The measures were discussed during a recent dialogue between the Department of Trade and Industry (DTI) and garment manufacturers and exporters, in line with President Ferdinand R. Marcos Jr.’s directive to support job-generating industries.
Under the policy, new projects or registered subsidiaries of existing garment firms may avail of a 100 percent additional deduction on power-related expenses and a 50 percent additional deduction on direct labor costs to help reduce operating expenses and support job retention.
Export-oriented garment companies may also qualify for value-added tax zero-rating or Value-Added Tax (VAT) exemption if at least 70 percent of their total sales are exported.
The DTI said it is also studying industry proposals to further improve cost competitiveness, including possible reductions in VAT rates to levels comparable with other ASEAN economies and expanded fiscal support for existing firms and subsidiaries.
Beyond cost concerns, DTI Secretary Cristina A. Roque said the Philippine garment industry must adapt to changing buyer requirements, particularly in production speed and technology adoption.

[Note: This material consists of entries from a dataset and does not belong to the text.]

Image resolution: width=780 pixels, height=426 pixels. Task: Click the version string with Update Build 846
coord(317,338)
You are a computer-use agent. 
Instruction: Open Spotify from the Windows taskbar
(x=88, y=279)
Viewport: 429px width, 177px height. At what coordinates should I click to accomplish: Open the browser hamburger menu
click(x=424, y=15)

“I received direct feedback from buyers abroad that automation is no longer optional; it has become a baseline requirement in the global market. They expressed a clear preference for exporters with modern, automated production equipment, as short lead time is now the deciding factor, especially for fast-fashion brands,” Roque said.

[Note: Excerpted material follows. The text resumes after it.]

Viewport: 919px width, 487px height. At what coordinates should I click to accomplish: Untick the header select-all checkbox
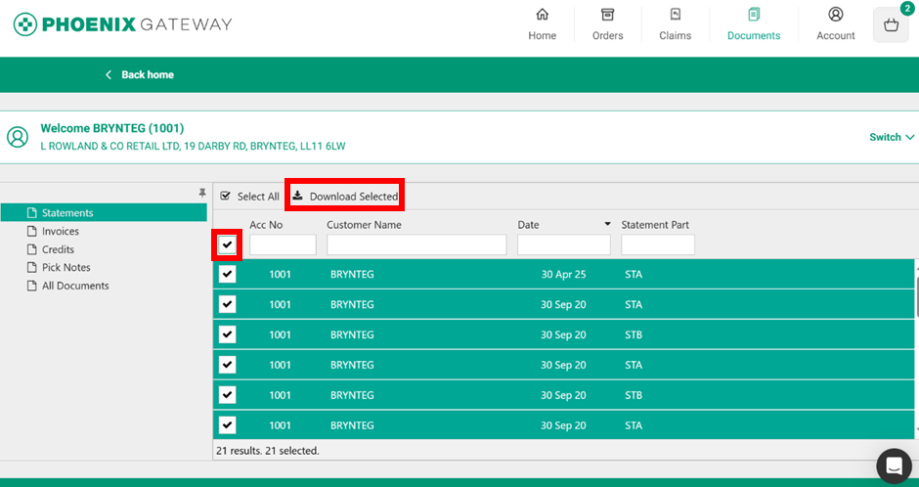point(227,244)
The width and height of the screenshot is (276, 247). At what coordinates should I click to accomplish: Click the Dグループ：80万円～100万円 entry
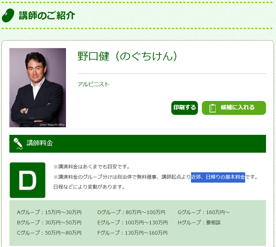point(131,212)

To support this shift, the DTI said it will work with government financial institutions, including the Land Bank of the Philippines and the Development Bank of the Philippines, to provide flexible financing for automation, machinery, and production equipment.
The agency added that incentives under the Board of Investments will support mechanized and digital garment production, while incentives from the Philippine Economic Zone Authority (PEZA) will offer a comprehensive package of fiscal and non-fiscal support for export-oriented garment firms located in proclaimed PEZA special economic zones.

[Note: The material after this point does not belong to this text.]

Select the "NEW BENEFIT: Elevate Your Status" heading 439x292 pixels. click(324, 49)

Workforce capability development will also be expanded through training programs in partnership with the Technical Education and Skills Development Authority, aimed at increasing the supply of skilled sewers and machine technicians needed for automated production.
To widen market access, the DTI said garment manufacturers may coordinate with the Department to identify priority export markets, which can be pursued through the Foreign Trade Service Corps’ trade attaché network to connect Philippine producers with international buyers and global trading companies.
Roque said the dialogue reflects the administration’s push to quickly stabilize the garment industry as a major source of employment, adding that the DTI will act on measures within its mandate while coordinating with other agencies on broader policy issues affecting the sector.